The murky side is that that the spiralling effect of rising
interest rates and concerns of defaults have caused property
prices in New Delhi and Mumbai to decline an average 15% in
the past six months, after showing a 60% rise in the last
two years.
It has been brought to light that the incidence is high among
borrowers, who buy houses as an investment. Mortgage default
is also not showing signs of slackening for the category that
borrows to fund a second home or an investment property for
rental-income purposes or to speculate on value appreciation.

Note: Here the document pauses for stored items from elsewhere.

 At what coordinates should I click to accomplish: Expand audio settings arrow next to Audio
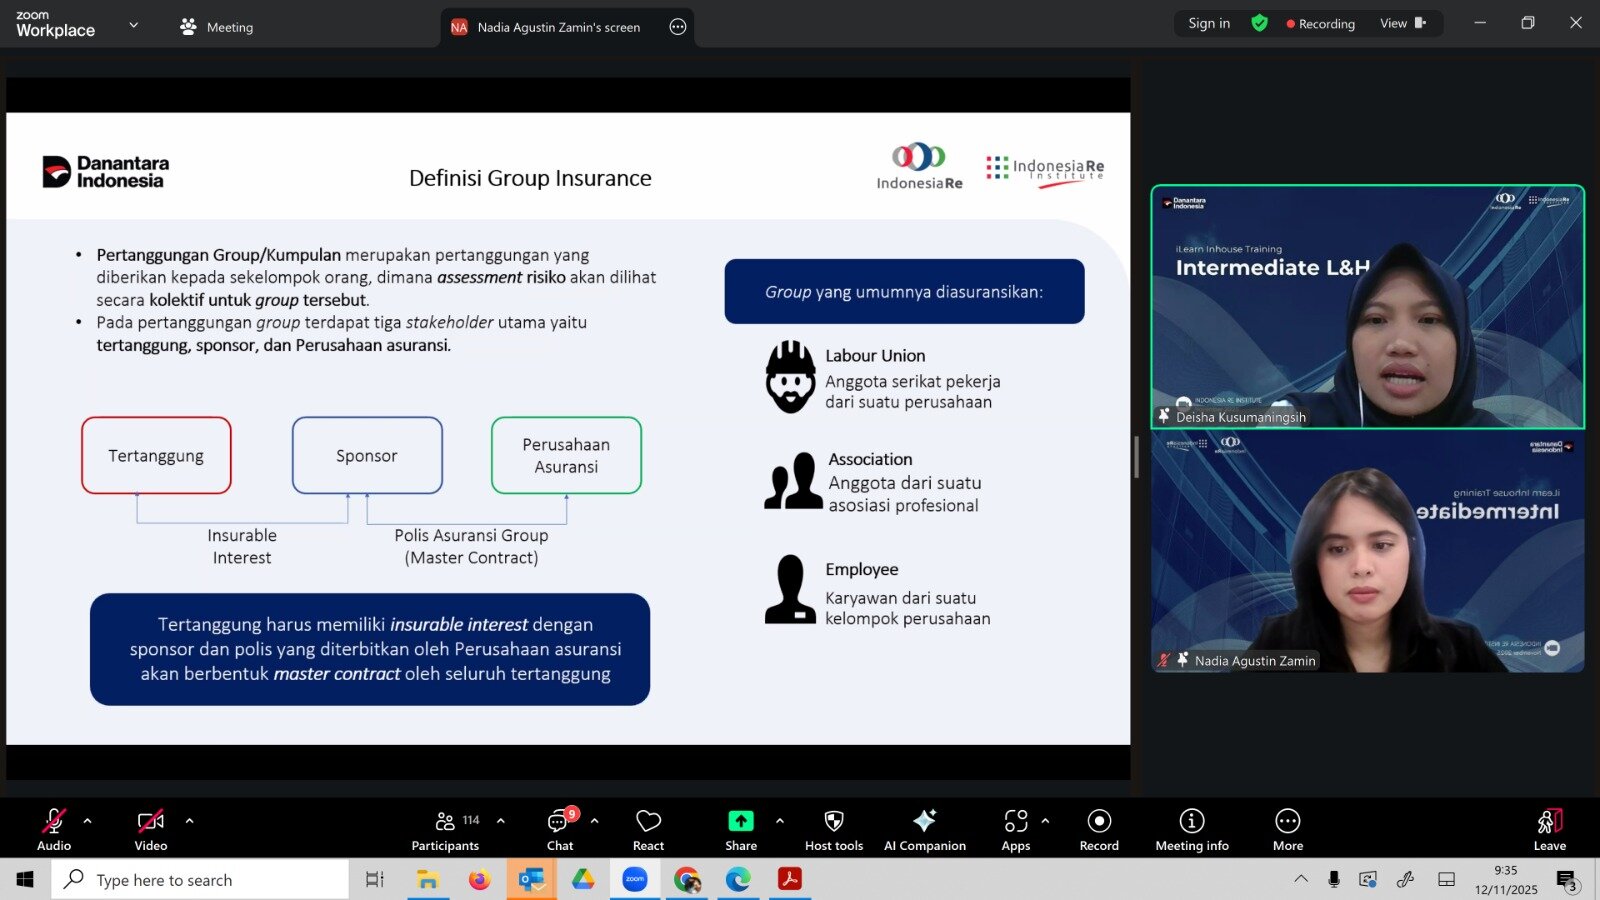click(88, 821)
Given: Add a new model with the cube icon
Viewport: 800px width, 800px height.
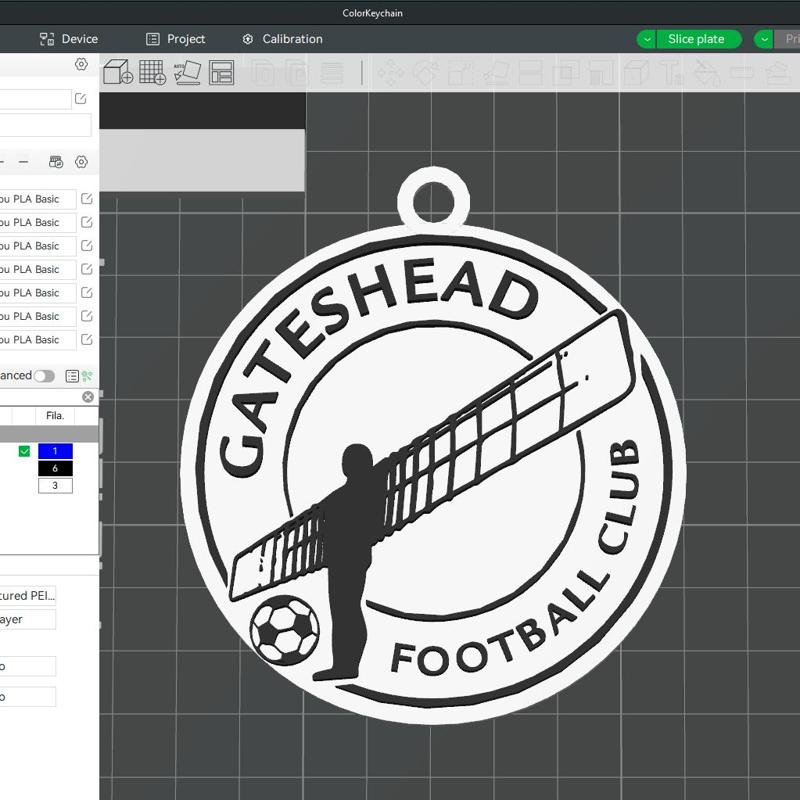Looking at the screenshot, I should coord(118,73).
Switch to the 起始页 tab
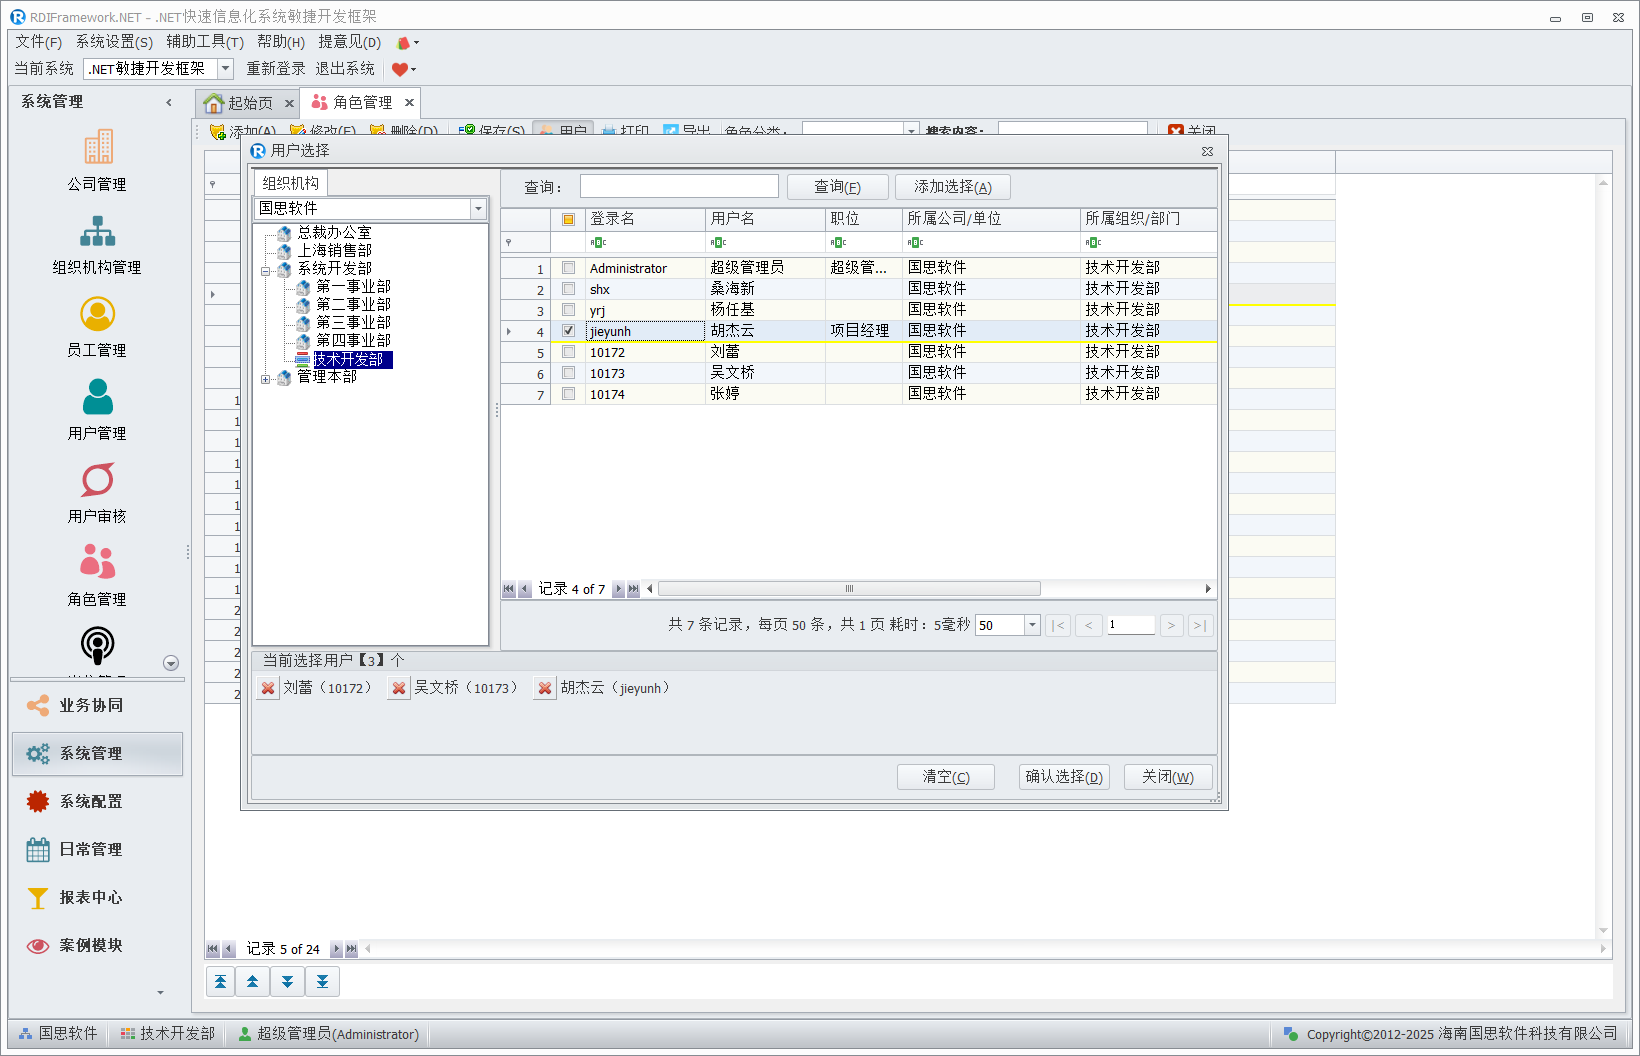Screen dimensions: 1640x1056 pos(247,103)
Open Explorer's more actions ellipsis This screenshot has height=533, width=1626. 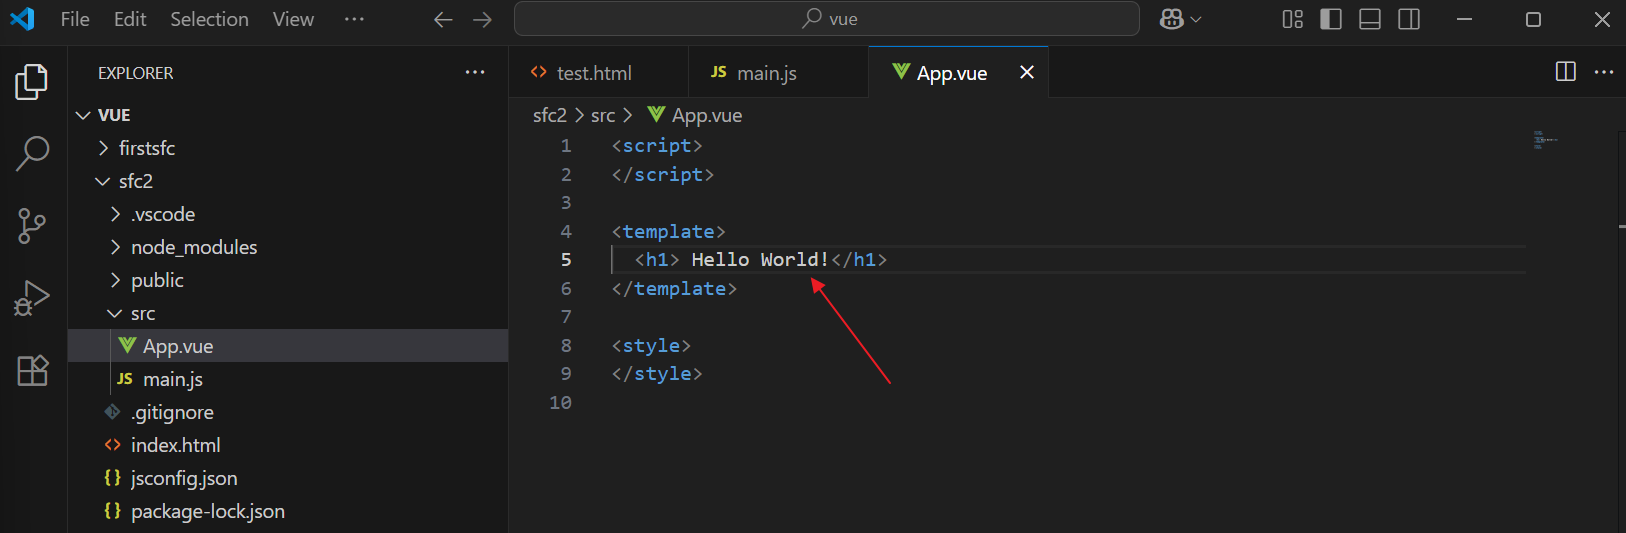click(474, 73)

The workaround is charging a differential home loan interest
rate to customers taking loan to buy a second
home. Punjab National Bank (PNB) has also become the first
among Public Sector Banks to embark on this. PNB has raised
the interest rates in both floating and fixed categories for
home loans above Rs. 20 lakh and Oriental Bank of Commerce
has raised home loan rates for up to Rs. 20 lakh for new customers
only. The revision of home loan rates was long overdue for
these banks, though.
For want of a system that segregates those who are borrowing
for the first and second time, some banks are planning to
insist on affidavits from first-time borrowers stating they
do not own another house. First-time borrowers, who wish to
buy property to live in, have been known to be sincere payers
and are less likely to default than those buying property
as investment. Moreover, charging forbidding interest rates
on loans for a second house can discourage non-serious borrowers
as well as home price arbitrage seekers.
The findings of analysts at rating agency Crisil about certain
factors inhibiting the impact of the rise in interest rates
on loan repayment is very reassuring. To begin with, income
levels have risen up to 20 per cent in the past few years.

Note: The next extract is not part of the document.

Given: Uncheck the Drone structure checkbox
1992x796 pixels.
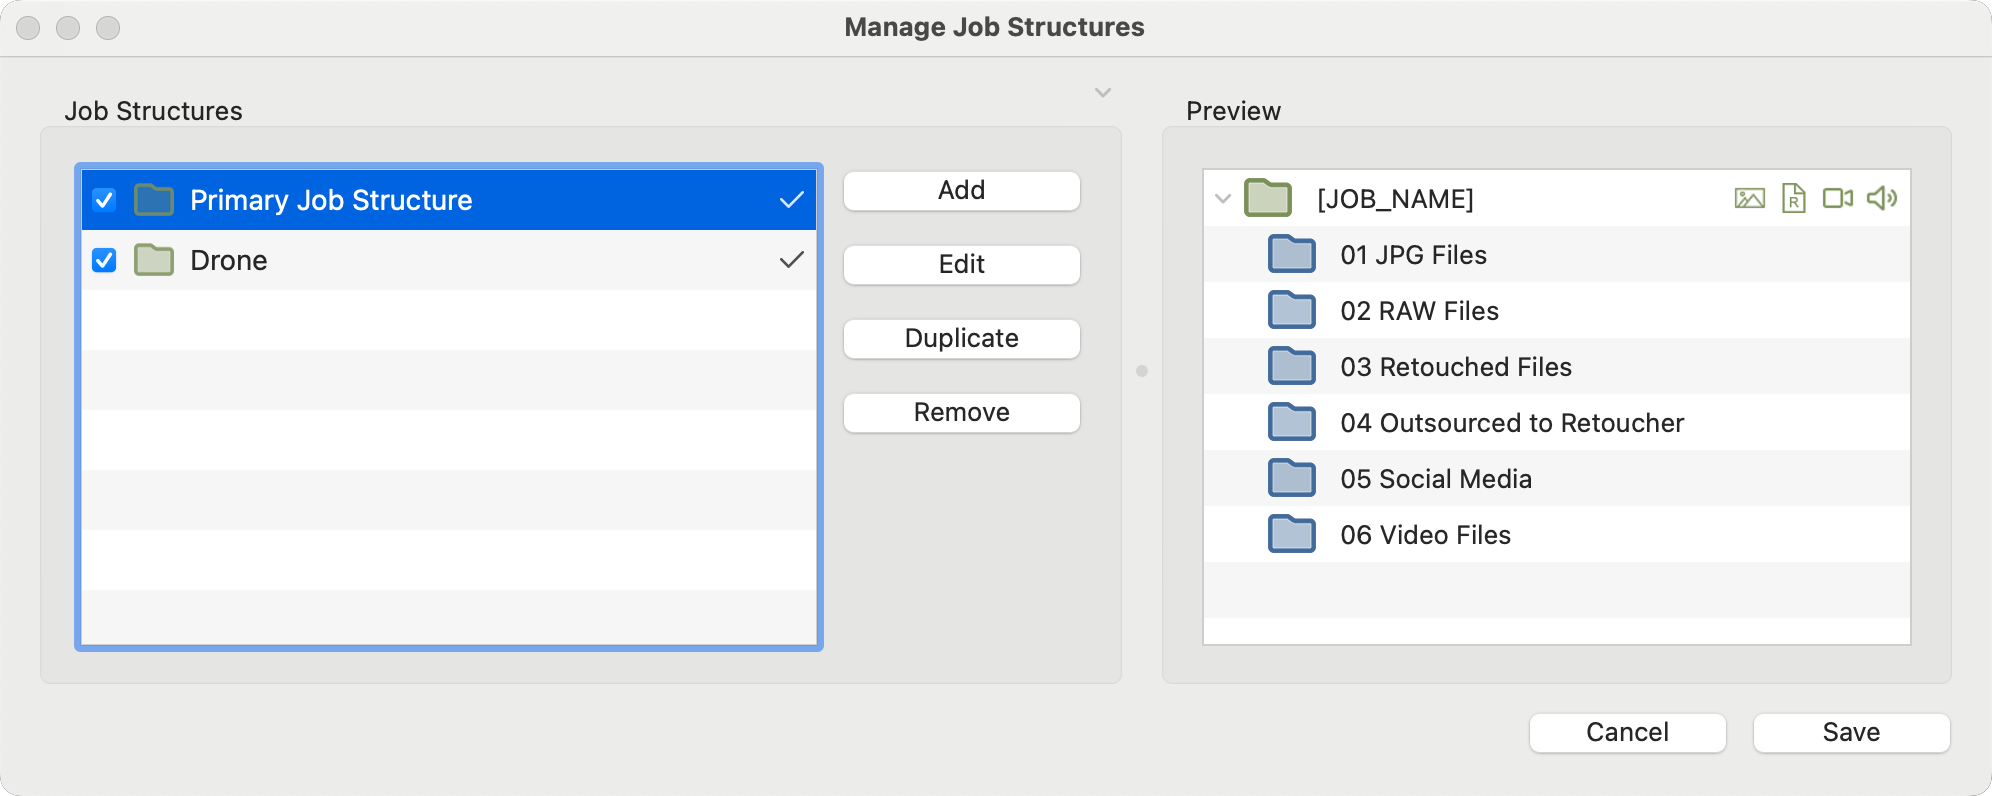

By the time the loan is repaid the property value would also
have risen. Pre-payment of loans is popular with consumers
who pay up to the extent of 10 per cent of the loan, after
they receive their yearly bonus.
Opening itself to differential rate regime to keep small
home loan borrowers out of the loop in its reduction of the
risk weights on home loans to 50 per cent from 75 per cent,
the recent measure by the RBI has also eased the impact of
rising rates on mortgage lenders.It has raised optimism among
bankers that the Central Bank may be on the verge of ending
the nine rate increases it had effected since October 2004.
It has already raised its benchmark interest rate five times
in the past year to a five-year high.